TAKING THE STAND
Just where do exhibitions fit into the marketing mix? It is a question occupying many of the major 80s exhibitors. Indeed, in a time of tightened budgets, face-to-face activity (the industry description for direct communication with customers) and its importance as a marketing tool is coming in for some hard reassessment and careful evaluation.
Yet this state of affairs is not causing doom and gloom in the exhibition business - it has had quite the reverse effect, in fact. Apparently companies welcome the opportunity to demonstrate the commercial effectiveness of this activity and its use as an active element in promoting a consistent corporate image.

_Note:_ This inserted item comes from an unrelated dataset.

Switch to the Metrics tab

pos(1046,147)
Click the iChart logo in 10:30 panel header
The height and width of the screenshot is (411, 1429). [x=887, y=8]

British Telecom (BT) has been actively considering its exhibition strategy for the past five years. Its philosophy is to build a consistent image but in fewer forums and deliver it to a more highly concentrated target audience.
Imagination, a leading face-to-face consultancy, has worked with BT since it first began to reassess its entire communications process. The original aim, according to Imagination director Richard Zucker, was to create a look that supported the BT brand - something that could be adapted across all BT exhibition activity and also worked within its permanent facilities.
"We had to create an image that could span the very wide diversity of BT's products and services," says Zucker. To meet this brief, Imagination devised components that can be used at any size of exhibition but which, at the same time, consistently relate to what Zucker describes as "BT's public face".
Internally, BT views its exhibition strategy as just one element of a whole communications mix. "We are defining requirements more," says BT marketing manager Bill Murray. "Any show has to be justified against marketing objectives and not attended purely for historical reasons," he adds.
Murray is looking for more than straight lead-generation from exhibitions. "We are using them as a foundation for a relationship," he says. "Our aim is to increase the level of dialogue with senior customers."
To this end BT, with Imagination and other agencies, has developed a comprehensive policy for major shows including increased staff training and a tailored approach to stand visitors, supported by workshops and seminars.
It is a policy that seems to be working. At the recent Communications 90 exhibition, not only were sales leads up by 120% compared with two years ago, but more importantly from Murray's viewpoint, the length of time visitors spent on the BT stand also dramatically increased. "If you talk to the right person with the right message, an exhibition can be an effective niche marketing tool," he says.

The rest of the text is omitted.